According to the United Nations’ World Happiness Index report, Pakistan has jumped up from the 75th rank last year to 67th this year. Like the previous year, it has ranked higher than its neighbor India, which is ranked at 140th, and other South Asian nations on the list.
The report was published to commemorate World Happiness Day; an event celebrated each year on 20th March as declared by the UN General Assembly in 2012 and it was released by the Sustainable Development Solutions Network for the United Nations.
The index conducts and ranks 156 countries across six key variables including those that look after well-being: income, freedom, trust, healthy life expectancy, social support and generosity. Whilst Pakistan has shown improvement from last year, jumping up 8 places but India has shown a fall in the index and has been ranked 140th in the world this year.
The Index was topped by Finland, a second year running while the war-ravaged South Sudan was at the bottom of the index. Finland, a country of 5.5 million people, renowned for their love of forests, lakes and saunas, were at the top of the study.

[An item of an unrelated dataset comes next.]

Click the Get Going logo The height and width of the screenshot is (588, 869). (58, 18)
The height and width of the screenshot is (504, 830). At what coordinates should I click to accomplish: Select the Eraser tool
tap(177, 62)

The rest of the top ten was made up by the other Nordic countries, as well as the Netherlands, Switzerland, Canada, New Zealand and Austria. The striking common feature amongst all the top countries is that most have stable societies apart from a good showing on all indicators; intriguingly happiness levels have only changed slightly within these countries since 2005.
The United Kingdom has reached 15th, a jump of four places, despite the furor brought by Brexit. On the other hand, the United States has seen a gradual downward trajectory in recent times and has dropped one spot to 19th place.
Jeffery Sachs, one of the report’s authors has stated, “This year´s report provides sobering evidence of how addictions are causing considerable unhappiness and depression in the US.”
South Sudan, the country unfortunately ranked at the bottom of the index, has 60 percent of people in the country facing food insecurity due to a bloody civil war which has claimed the lives of an estimated 400,000 people.
Yemen, Afghanistan and the Central African Republic, nations that have seen conflict are also near the bottom of the table. According to the report, this had led to a rise in negative feelings, “comprising worry, sadness and anger, especially marked in Asia and Africa, and more recently elsewhere.”
Interestingly, this year´s edition looked at how countries have performed in the happiness rankings since 2005.
Pakistan is one of the largest gainers in this period.